= Jon Hotten =

British journalist and writer

Jon Hotten (born in Aldershot, Hampshire, 7 January 1965) is an English author and journalist. He is best known for the books Muscle: A Writer's Trip Through a Sport with No Boundaries (Random House 2004) and The Years of the Locust (Random House 2009). Muscle was described by Steven Poole in The Guardian as "Superb" and by Giles Smith in The Times as "when it's not alarming, it's merely amazing". The Years of the Locust was described as "standing proud in the tradition of great boxing writing" by Richard Bath in Scotland on Sunday.

The Years of the Locust was optioned by Inflammable/Warp Films.

In June 2015 he published a novel, My Life and the Beautiful Music (Jonathan Cape).

Hotten was a contributor to Kerrang! magazine from 1987–92 and currently contributes to Classic Rock Magazine.
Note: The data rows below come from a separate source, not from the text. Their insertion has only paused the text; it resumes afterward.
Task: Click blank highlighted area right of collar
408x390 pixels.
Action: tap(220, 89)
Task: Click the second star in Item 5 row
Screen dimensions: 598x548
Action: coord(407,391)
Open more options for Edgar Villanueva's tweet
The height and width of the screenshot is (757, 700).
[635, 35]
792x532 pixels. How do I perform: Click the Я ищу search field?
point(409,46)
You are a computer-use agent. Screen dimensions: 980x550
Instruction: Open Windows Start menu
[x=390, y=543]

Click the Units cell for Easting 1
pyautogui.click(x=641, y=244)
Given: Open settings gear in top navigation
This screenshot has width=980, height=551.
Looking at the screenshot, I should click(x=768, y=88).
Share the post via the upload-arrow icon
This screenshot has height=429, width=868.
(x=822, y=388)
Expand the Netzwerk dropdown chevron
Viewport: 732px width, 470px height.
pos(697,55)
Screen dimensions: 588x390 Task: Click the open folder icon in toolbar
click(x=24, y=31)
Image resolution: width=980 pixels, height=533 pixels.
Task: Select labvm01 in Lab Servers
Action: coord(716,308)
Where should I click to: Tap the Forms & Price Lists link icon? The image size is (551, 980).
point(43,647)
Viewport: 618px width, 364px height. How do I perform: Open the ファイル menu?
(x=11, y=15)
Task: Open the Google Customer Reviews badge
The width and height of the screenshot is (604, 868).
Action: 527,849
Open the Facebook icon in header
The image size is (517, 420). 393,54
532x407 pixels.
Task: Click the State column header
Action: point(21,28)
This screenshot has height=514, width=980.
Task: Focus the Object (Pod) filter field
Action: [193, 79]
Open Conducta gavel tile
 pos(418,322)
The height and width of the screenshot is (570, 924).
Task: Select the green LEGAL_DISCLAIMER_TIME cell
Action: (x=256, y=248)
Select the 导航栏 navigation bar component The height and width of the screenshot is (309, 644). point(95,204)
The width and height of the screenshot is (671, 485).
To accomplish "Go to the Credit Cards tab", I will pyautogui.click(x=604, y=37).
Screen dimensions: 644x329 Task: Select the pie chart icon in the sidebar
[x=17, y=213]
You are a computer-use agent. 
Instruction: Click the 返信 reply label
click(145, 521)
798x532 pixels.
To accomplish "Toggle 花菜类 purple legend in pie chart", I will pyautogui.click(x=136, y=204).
He is the author of the popular cricket blog, The Old Batsman (since November 2008) and since February 2013 a frequent contributor to The Cordon cricket blog at Cricinfo. The Old Batsman also appears in The Guardian. He is one of the co-writers, along with Sam Collins and Jarrod Kimber, of the 2015 cricket documentary Death Of A Gentleman. Hotten has presented two seasons of The Nightwatchman podcast.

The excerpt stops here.